The consumption model of the 'North' has been much criticized and the impossibility of its being generally applied to the whole planet is obvious. Now it is also being queried because of its onus on the environment. But now the development of the countries of the North itself is affected. The whole development model is being contested.



The tasks ahead will be to establish means of combining growth with poverty control, restoring balance to the quantitative approach to economies and taking qualitative criteria into account, and to convince people that inequalities cannot be dealt with only by increasing production and productivity. It will mean affirming the need for science, but scientists must be referred back to their controversies in order to embody the truth. Man will have to be viewed both as an individual with rights and resources and also as a member of a population with duties and limitations. Values such as universality, equity and solidarity will need to be recognized. The pioneering attempts at sustainable development of some 20 years ago will point the way to the enterprises of the next century.



A new international order



Since the Berlin Wall came down and East West confrontation ended, the face of the world has suddenly altered. Alliances have changed as a consequence and the North South relationship has lost its predominance and some of its capacity to provoke aggravation. For some time the main international preoccupation has been to integrate the countries of the East into the market economy and the European block rather than to address under-development of the South, which was relegated to the structural adjustment programmes of the World Bank and the IMF.

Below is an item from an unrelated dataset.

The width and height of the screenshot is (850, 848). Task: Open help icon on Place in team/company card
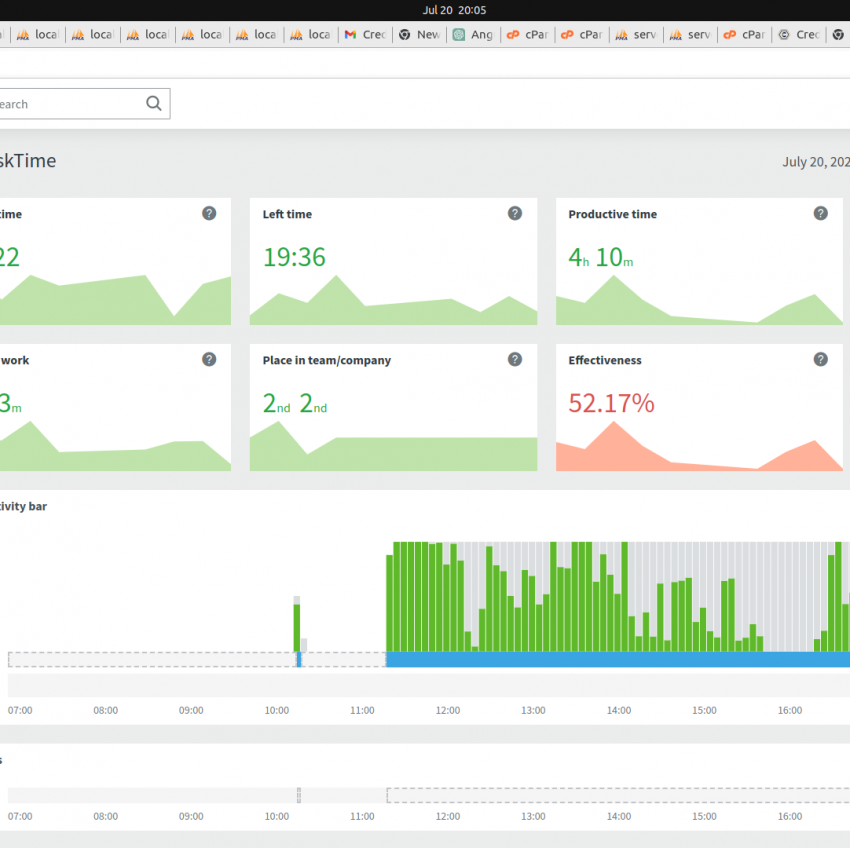(514, 359)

The Rio Conference has, in a spectacular manner, restored the balance by turning the spotlight back on North-South issues. The countries of the East and the former Soviet Union were, incredibly, absent from the Conference. The United States had difficulties in asserting its technological and financial predominance. Its intransigent position during the Rio Conference led to its isolation.



The Earth Summit was an extraordinary performance with a new international geopolitical scenario marked by the Soviet exit, the new focus on North-South issues, a strong Japanese presence, a lack of unanimity among the Europeans and the group of 77, and the isolation of the USA. This was the first summit without a super power.



North-South confrontation



The North-South confrontation again emerged as a crucial issue. On the one and, the South is bargaining with the environment for more aid; on the other hand, the United States demands that the countries of the South accept the reforms it considers essential in order to make aid effective. Certain countries in the South, such as Malaysia, brandish the threat of 'eco-terrorism' because they have the possibility of polluting the planet; similarly, certain countries in the North would willingly use the environment as a prop to maintain a state of domination.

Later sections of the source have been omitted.